- [Problem statement]:
Return the data from the line with "Where should I" to the line with "Image resolution: width=1003" verbatim, leaving out the pictures.

- [Listed entries]:
########

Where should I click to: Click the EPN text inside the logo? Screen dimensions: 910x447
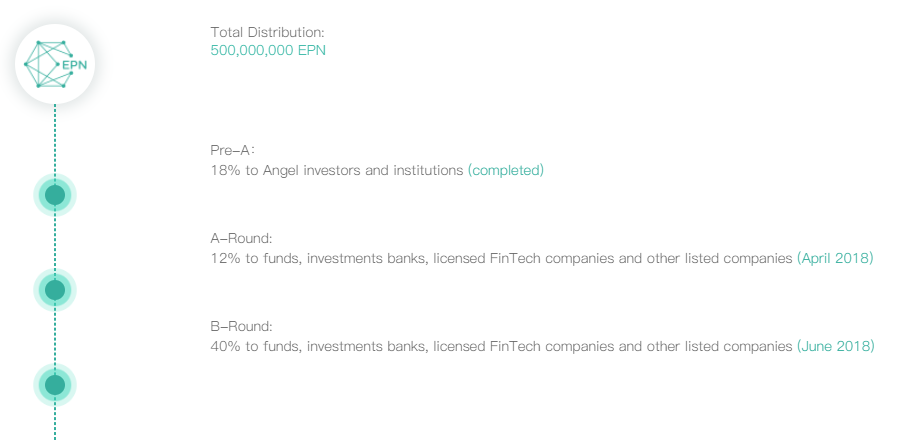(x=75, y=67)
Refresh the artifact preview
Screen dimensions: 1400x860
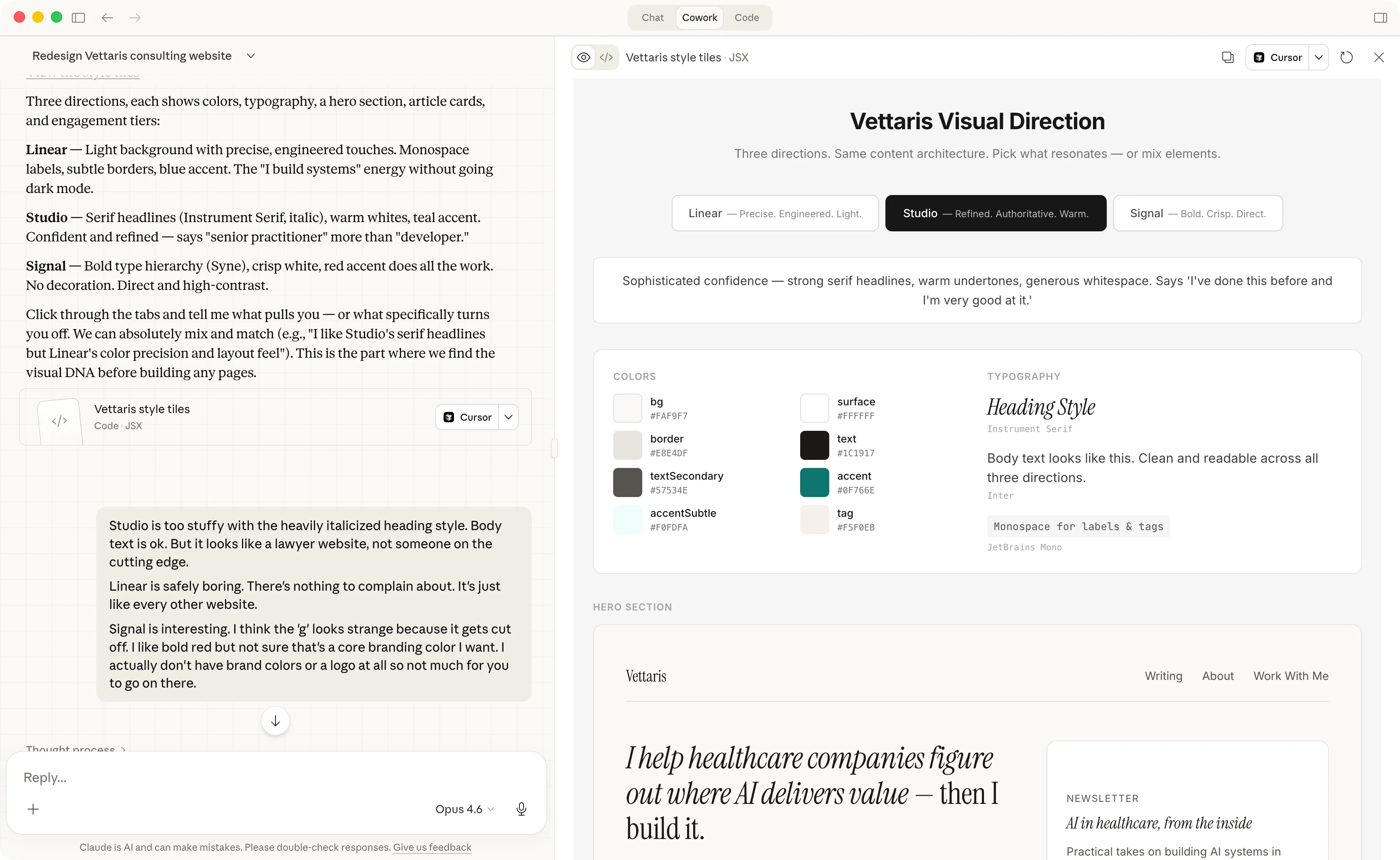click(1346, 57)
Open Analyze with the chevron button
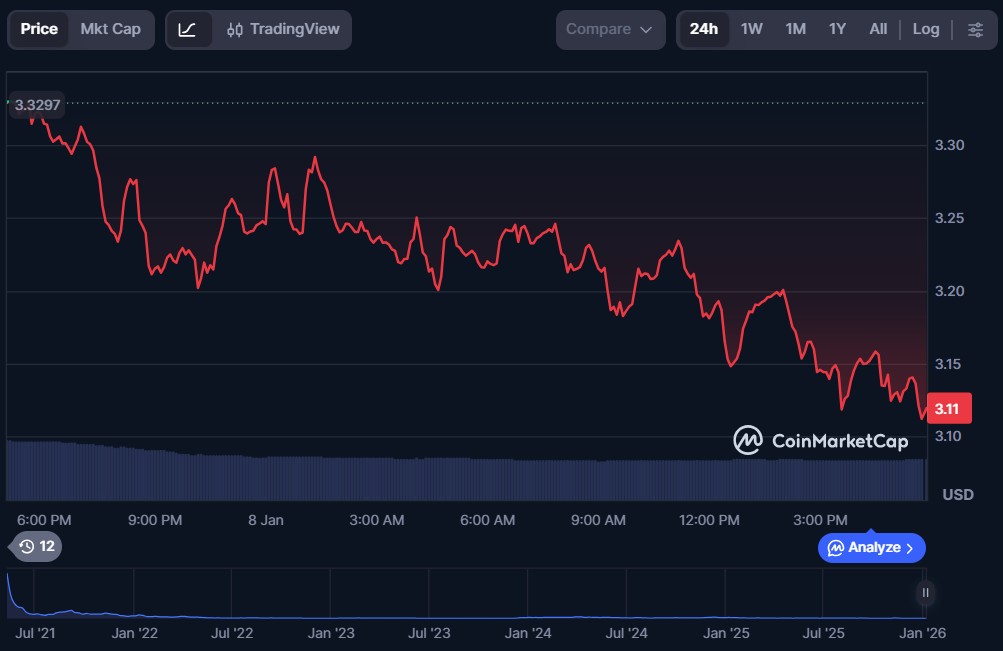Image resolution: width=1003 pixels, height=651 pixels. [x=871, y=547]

########

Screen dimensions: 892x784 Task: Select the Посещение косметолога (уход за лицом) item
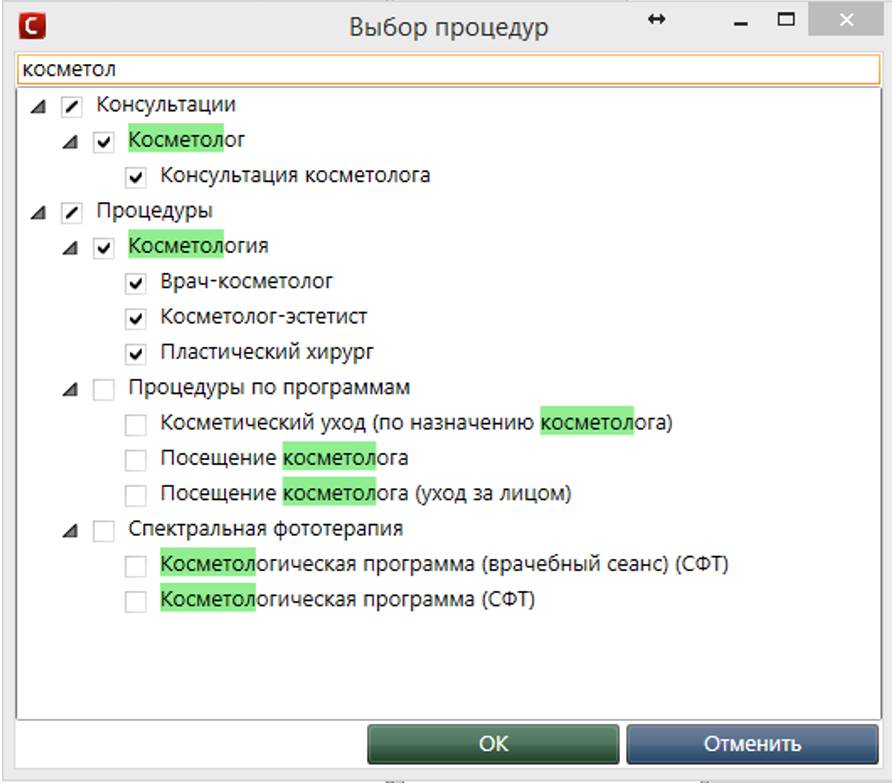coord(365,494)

########

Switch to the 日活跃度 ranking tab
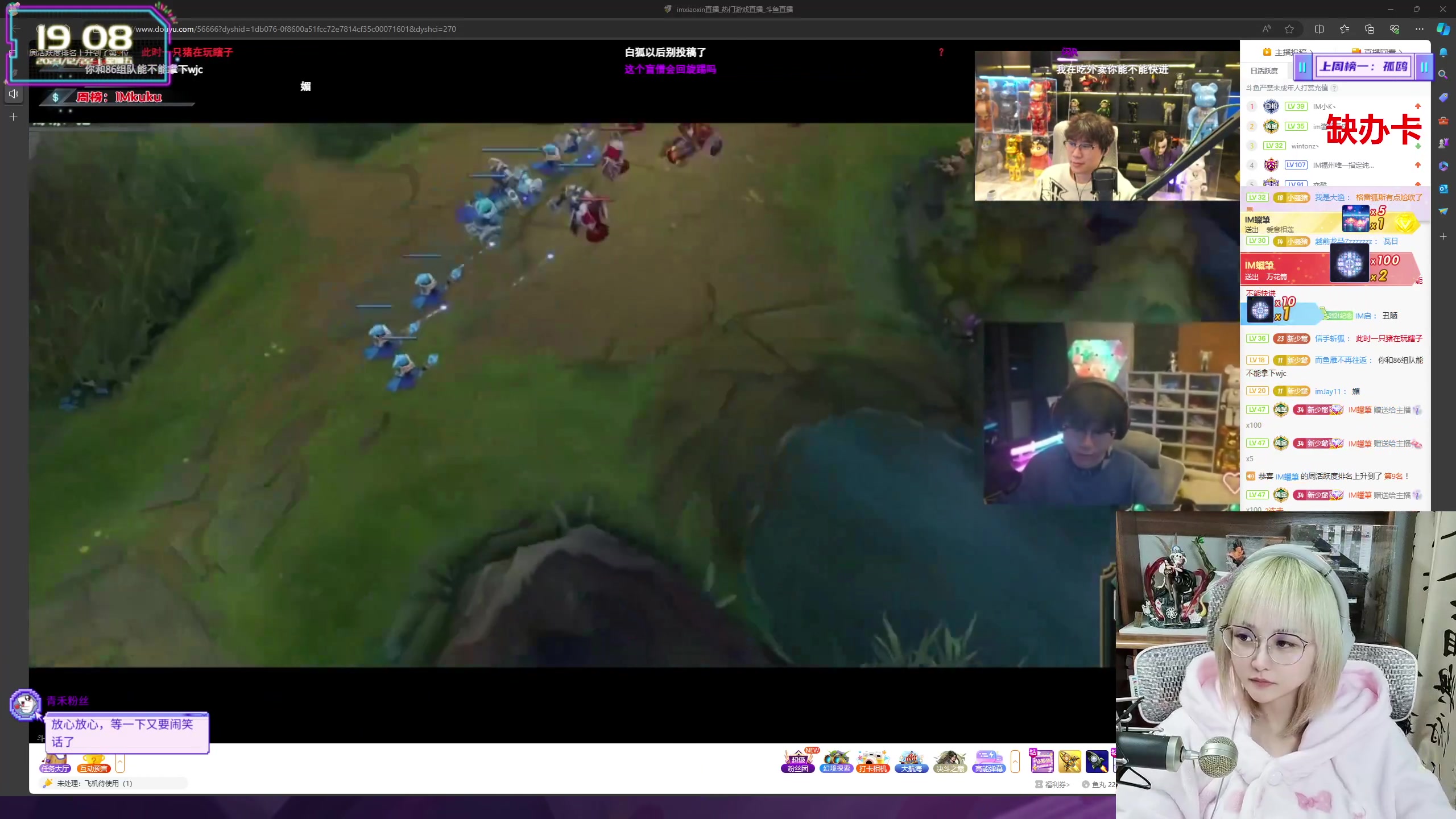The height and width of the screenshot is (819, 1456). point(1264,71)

########

- [Task response]:
Where should I click to: Click the EPN text inside the logo? Screen dimensions: 910x447
(x=75, y=67)
Refresh the artifact preview
Screen dimensions: 1400x860
click(1346, 57)
Open Analyze with the chevron button
Image resolution: width=1003 pixels, height=651 pixels. [x=871, y=547]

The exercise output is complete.